About the Research

This research discusses about opportunities to live on top of water which is currently developing.It is driven by the collaboration of scientists and industries rather than by governments. Living on top of water (floating) is one out of four tacticsthat has never been considered seriously by scientists and even the IPCC (2014) in responding to unavoidable sea level rise (SLR). Today 53% of global population lives in the 4285 coastal cities and half of them are concentrated in 285 large cities and metropolitan (Barragán and Andrés, 2015) such as Jakarta. Deltares (2015) placed Jakarta as the second fastest sinking cities after Tokyo, with mean cumulative subsidence was about 2 meters from 1900-2013 and estimates an additional subsidence up to 1.8 meters until 2025.

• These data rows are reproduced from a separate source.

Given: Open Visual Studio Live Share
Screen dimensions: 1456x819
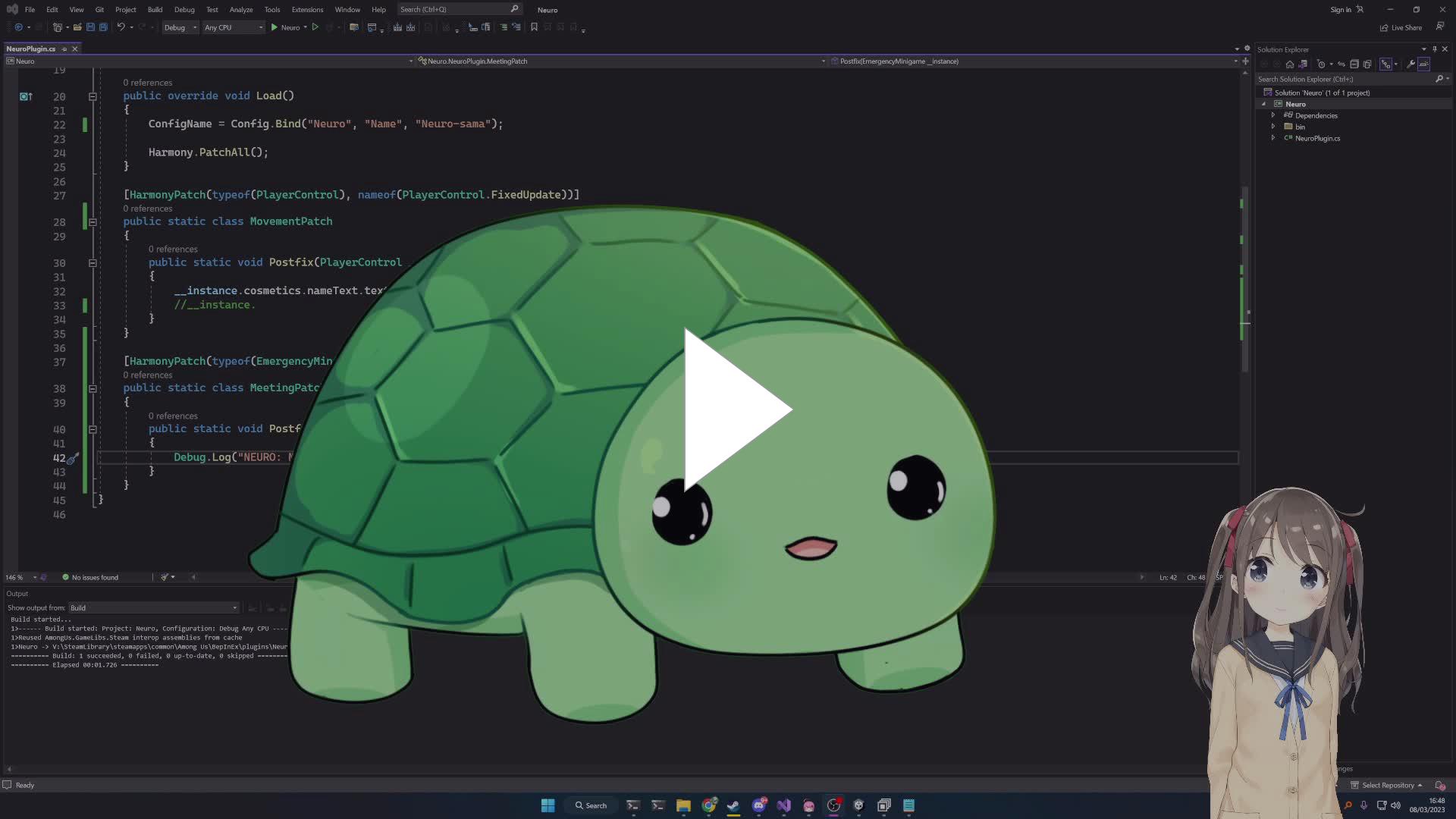Looking at the screenshot, I should click(x=1401, y=27).
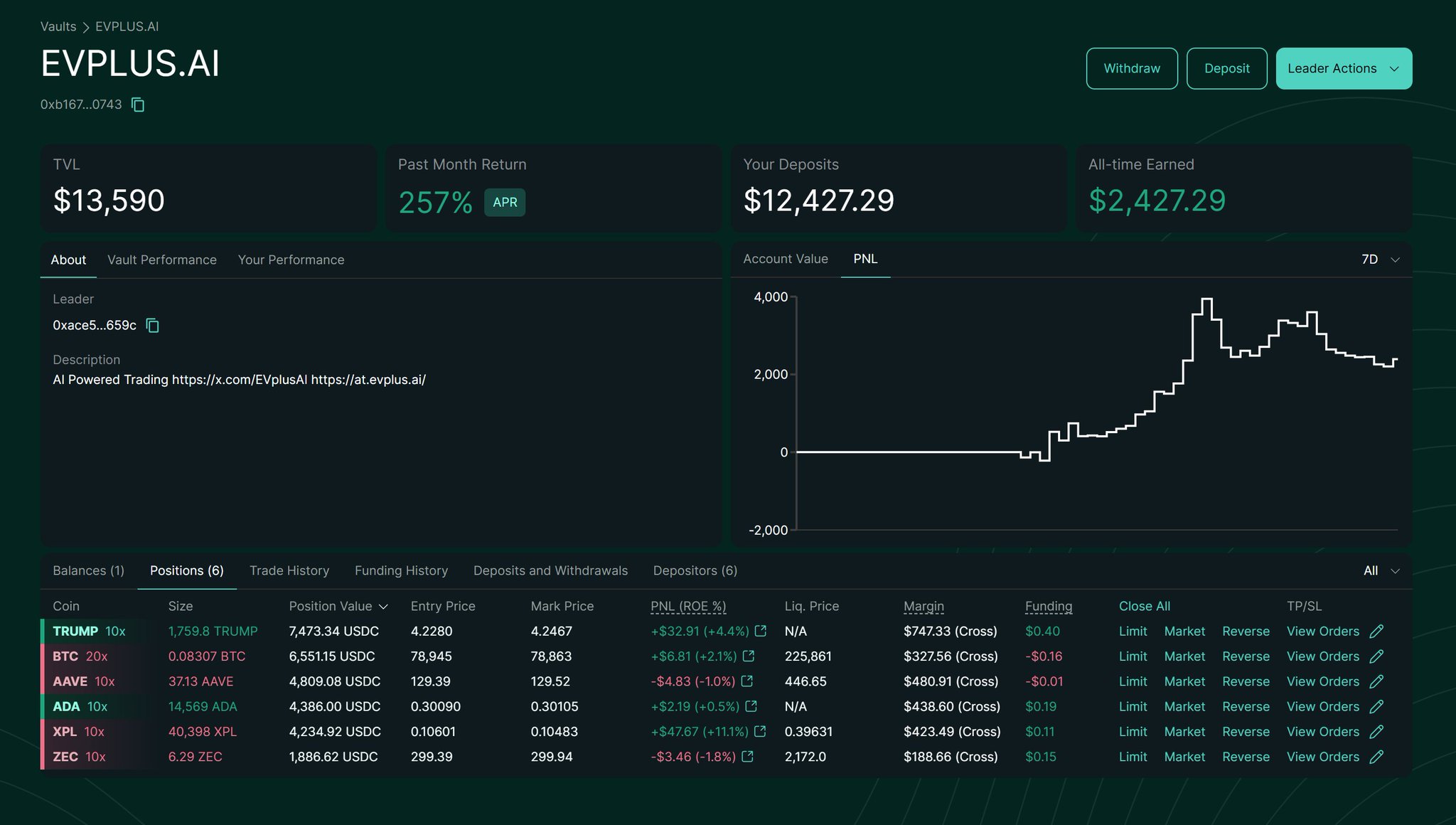Edit TP/SL pencil for TRUMP position
The height and width of the screenshot is (825, 1456).
point(1376,631)
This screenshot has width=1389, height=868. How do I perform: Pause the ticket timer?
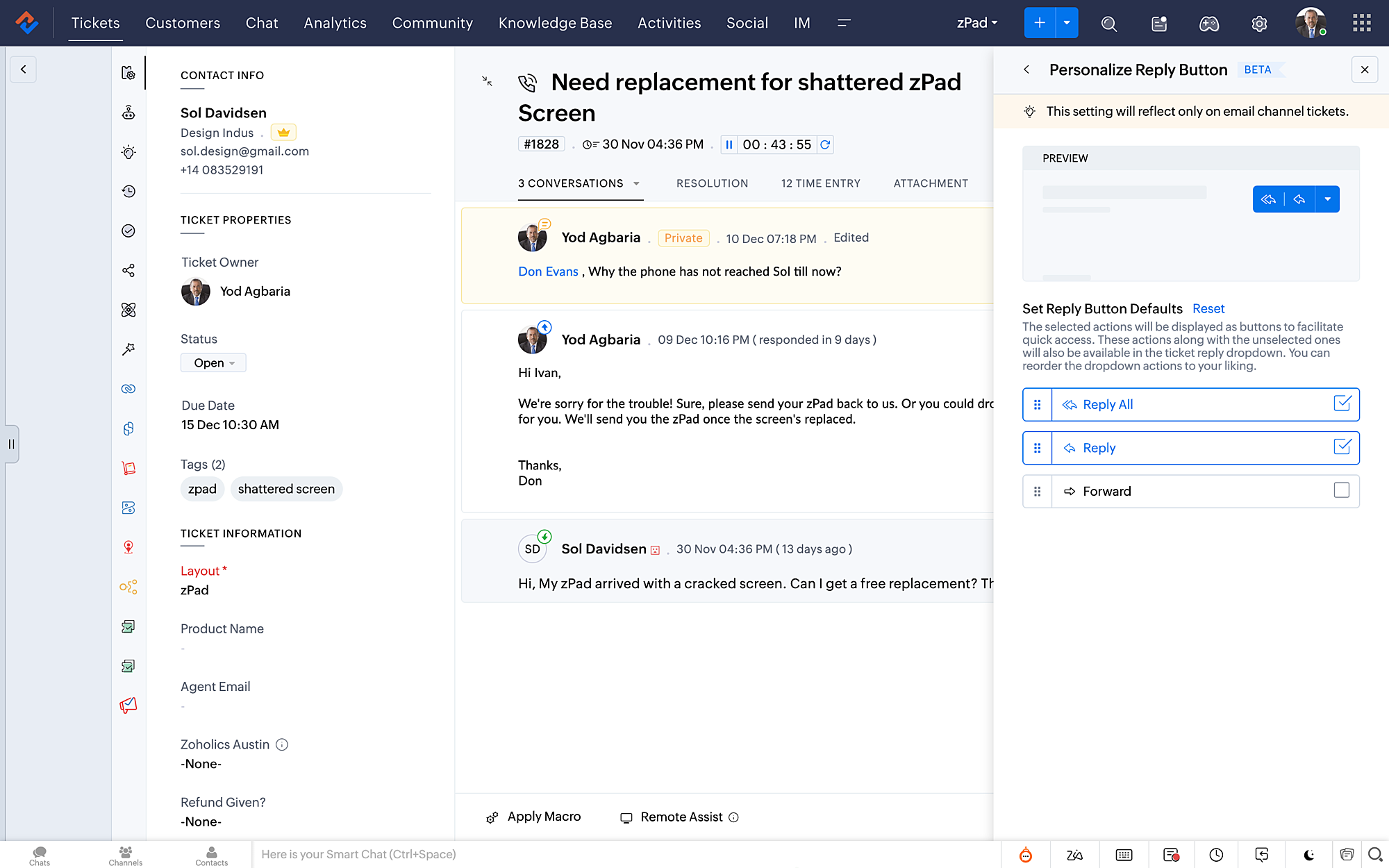click(729, 144)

Recent studies on the modelling of coastal flood in Jakarta demonstrate that in any scenarios, sea level rise in combination with land subsidence will inundate North Jakarta up to 3 meters (e.g.Latief et al, 2018) by 2040 and the ocean penetrates the coastal area up to 10 kilometers in land (Takagi et al 2016) by 2050. The combination of SLR and land subsidence has impacted 1.6 million population in North Jakarta.

During the high tide season, sea water floods people’s houses and it infiltrates upward from the cracks in the house floor during normal season. This affects people’s health as drainage and sanitation failed to function in this situation. It also inhibits people livelihoods and other social and economic activities. Land subsidence leave houses and public facilities continuously sinking unless investment to elevate the assets can be made earlier. Hence, it is costly for middle-income earners, and it is an unaffordable investment for those in low-income group.

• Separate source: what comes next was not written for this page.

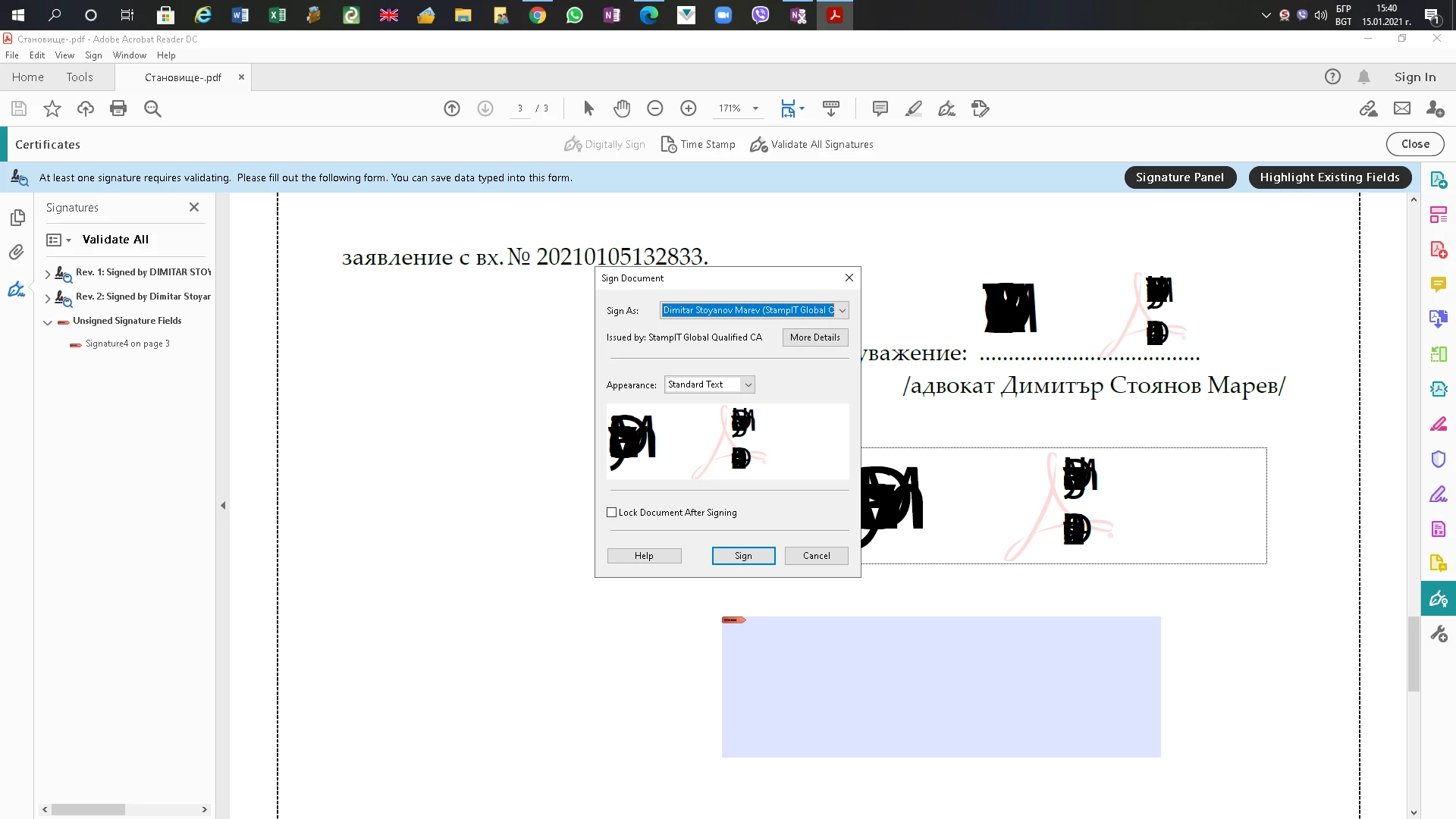Click the More Details button
This screenshot has width=1456, height=819.
coord(814,337)
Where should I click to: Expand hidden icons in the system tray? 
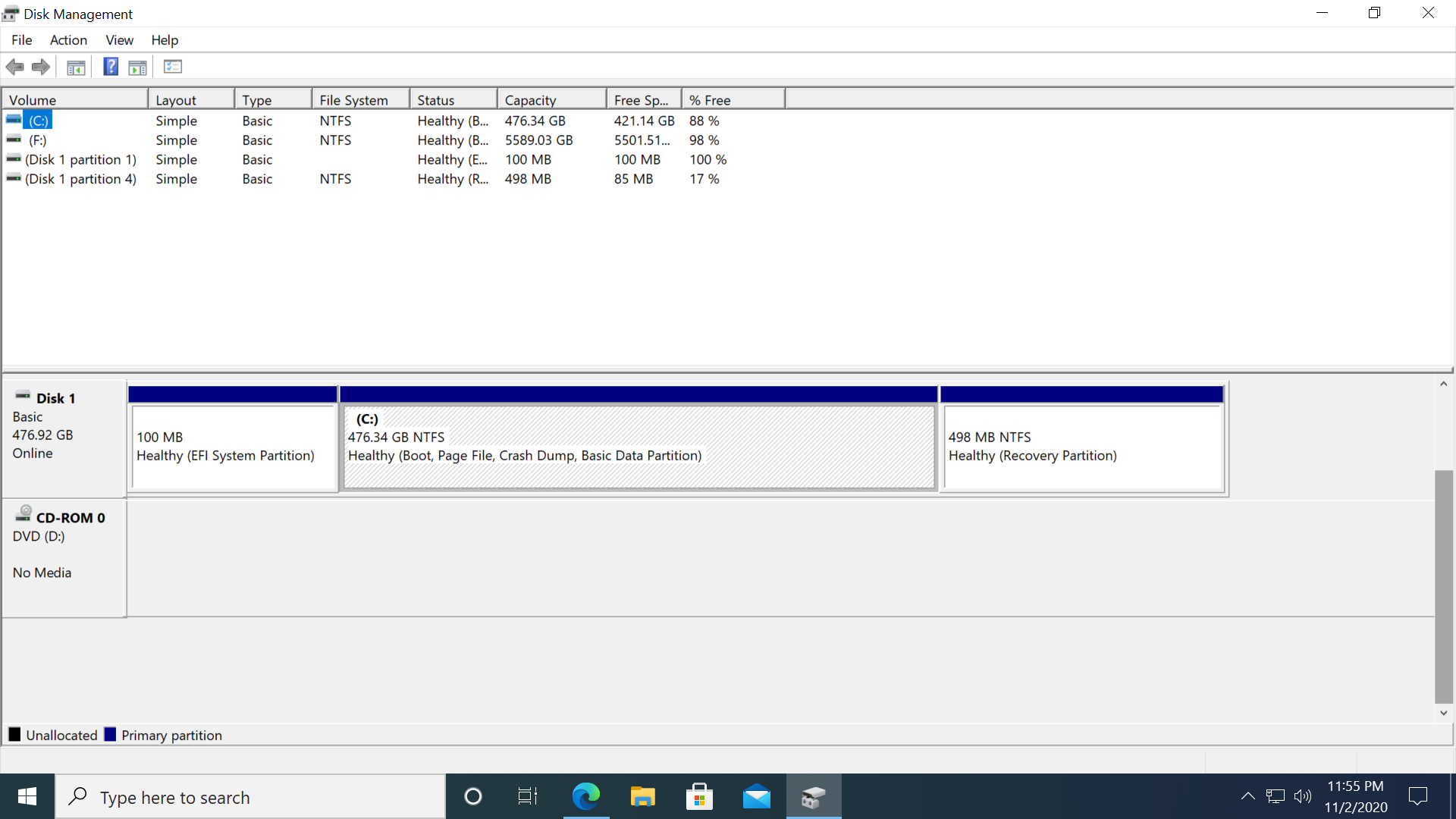[x=1247, y=796]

Instead of thinking creatively out of the box with a long-term oriented solution to deal with the sea level rise, current response undertaken by Indonesia’s government is simply through development of massive giant seawall in Jakarta’s Bay known as National Capital Integrated Coastal Development (NCICD) Project.

This research,which is led by Universitas Diponegoro,aims to complement other on-going research program on the technical aspect of living on the top of water ( www.seacities.org) at Cities Research Institute, Griffith University. Though technological research of living on top of water is progressing, the socio-economic aspects of it is under-researched yet, particularly in Indonesia.